Ben:  Yeah. And last night, we were talking about certain peptides that could be used for cognition. I mentioned that stack that I recently podcasted with Dr. William Seeds about what Dihexa and Cortagen and [01:03:18] ______, C-max. And then, you began to talk about some of these unique neural stacks. I've spoken with the folks at Qualia before and talked about their supplement, Mind, which I use sometimes as a natural nootropic. I'll sometimes put a little psilocybin and lion's mane and myosin into a tea or a coffee, or, I guess, only a coffee now that we know that I can only drink my warming foods. But, you brought in this little capsule that they have me dissolve in my mouth. And, I forgot to tell you. So, I did that this morning. I put of two of those in my mouth and chewed on them and let them kind of dissolve in my mucus membrane of my lip. But, you have a unique approach to nootropic stack. So, tell me about what you're doing for supplementation for brain.

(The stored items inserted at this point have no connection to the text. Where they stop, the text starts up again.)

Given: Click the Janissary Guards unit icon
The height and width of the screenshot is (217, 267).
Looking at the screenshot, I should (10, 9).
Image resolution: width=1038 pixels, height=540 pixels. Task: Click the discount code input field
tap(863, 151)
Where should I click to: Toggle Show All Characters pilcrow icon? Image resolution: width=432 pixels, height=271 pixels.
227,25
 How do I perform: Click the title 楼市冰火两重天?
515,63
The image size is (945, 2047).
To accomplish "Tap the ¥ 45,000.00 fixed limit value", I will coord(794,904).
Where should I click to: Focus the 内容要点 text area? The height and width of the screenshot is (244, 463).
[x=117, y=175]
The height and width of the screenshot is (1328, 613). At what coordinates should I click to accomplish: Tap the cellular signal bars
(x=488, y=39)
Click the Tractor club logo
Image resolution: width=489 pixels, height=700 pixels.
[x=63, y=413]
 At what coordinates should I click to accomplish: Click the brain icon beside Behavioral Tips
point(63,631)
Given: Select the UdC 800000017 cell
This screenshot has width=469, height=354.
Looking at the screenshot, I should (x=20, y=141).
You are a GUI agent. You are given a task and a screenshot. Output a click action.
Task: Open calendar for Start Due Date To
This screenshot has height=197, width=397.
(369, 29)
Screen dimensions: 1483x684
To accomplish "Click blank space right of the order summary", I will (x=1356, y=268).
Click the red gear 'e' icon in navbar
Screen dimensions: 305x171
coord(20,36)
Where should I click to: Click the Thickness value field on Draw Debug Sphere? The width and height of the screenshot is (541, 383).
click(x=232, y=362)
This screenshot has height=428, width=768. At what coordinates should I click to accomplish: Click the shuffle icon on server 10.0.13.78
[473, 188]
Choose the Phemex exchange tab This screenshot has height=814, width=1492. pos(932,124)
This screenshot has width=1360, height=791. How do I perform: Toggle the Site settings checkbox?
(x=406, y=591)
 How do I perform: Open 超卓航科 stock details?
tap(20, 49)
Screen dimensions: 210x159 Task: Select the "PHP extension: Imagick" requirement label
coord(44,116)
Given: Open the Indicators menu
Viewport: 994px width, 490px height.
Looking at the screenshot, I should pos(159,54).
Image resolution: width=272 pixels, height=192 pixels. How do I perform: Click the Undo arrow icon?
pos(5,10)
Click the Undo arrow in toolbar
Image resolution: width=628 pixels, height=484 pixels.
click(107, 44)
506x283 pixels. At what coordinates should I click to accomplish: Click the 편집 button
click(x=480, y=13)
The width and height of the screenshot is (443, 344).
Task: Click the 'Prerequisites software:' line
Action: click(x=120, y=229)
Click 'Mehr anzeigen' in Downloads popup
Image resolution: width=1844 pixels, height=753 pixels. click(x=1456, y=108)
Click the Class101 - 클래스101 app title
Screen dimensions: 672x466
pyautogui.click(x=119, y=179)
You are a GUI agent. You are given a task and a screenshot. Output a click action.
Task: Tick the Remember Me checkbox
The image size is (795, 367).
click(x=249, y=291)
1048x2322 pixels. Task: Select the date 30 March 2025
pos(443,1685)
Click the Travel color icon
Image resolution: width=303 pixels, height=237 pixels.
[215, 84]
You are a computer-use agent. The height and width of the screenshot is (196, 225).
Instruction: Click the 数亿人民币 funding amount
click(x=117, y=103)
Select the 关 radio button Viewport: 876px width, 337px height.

Ahvie:  So, just explain to me what happened, did you feel the effect?

Ben:  I felt a little bit of a pick-me-up, but I always like to test stuff like that in my home domain, where I'm not running around the city going to meetings, kind of outside of my element.

Ahvie:  So, one of the principles behind my search for something that would be, not only fortifying and amplifying neural function, but also repairing and detoxifying, was that there was no great solution out there. I was really shocked and surprised, from my academic world, we have very little on the Alzheimer's side, of course, and we have little on the traumatic brain injury site and the concussive site. So, using the non-profit that I chair, which is called the Institute for Rare and Neglected Diseases Drug Development Discovery, we put together a set of neurological scientists and said, “What's in the literature that's protective?” and ultimately came up with our own stack. And so, the concept was fortify, amplify, and detoxify. So, there's different supplements that are in each of these categories.

Now, obviously, you've mentioned some already, niacin, lion's mane, and so on. And, that's on the fortification side. But, uridine monophosphate, CDP choline, DHA, resveratrol, are all fortification supplements.

Ben:  DHA, particularly for the blood-brain barrier and, also, the hypothalamus. It's very useful. It's very useful.

Ahvie:  Yes.

Ben:  I was actually reading an article, it was yesterday morning, about plants medicine and how a lot of people who seem to be resistant to the effects of it are unable to dissolve ego, etc. They tend to actually be able to repair their blood-brain barrier using something like DHA and get far more effects out of something like that.

Ahvie:  Well, now, farmers, by the way, calling plant medicine multi-receptor pharmacology.

Ben:  And blah, blah, blah.

Ahvie:  And blah, blah, blah. Yeah. It's like homeopathy is now nano-pharmacology.

Ben:  Right, and a tomato is a lycopene delivery molecule.

Ahvie:  So, when you take each of the supplements in these three different columns, we came up with what we felt was a better gig. So, we have about 100 testers in the clinic that love to test, and a variety of people anywhere from the optimizers all the way to the folks who have early cognitive decline. And, this is something that they all were actually quite pissed off when we ran out. So, we made a batch to test and then we ran out. So, we're going to make another batch soon and we're going to give you some to test.

Ben:  Yeah. When, it's available and we're not, just so people know, I'll be not financially affiliated on this at all, but I'm sure some people want to try it, so I'll put a link in the shownotes at bengreenfieldfitness.com/ahvie.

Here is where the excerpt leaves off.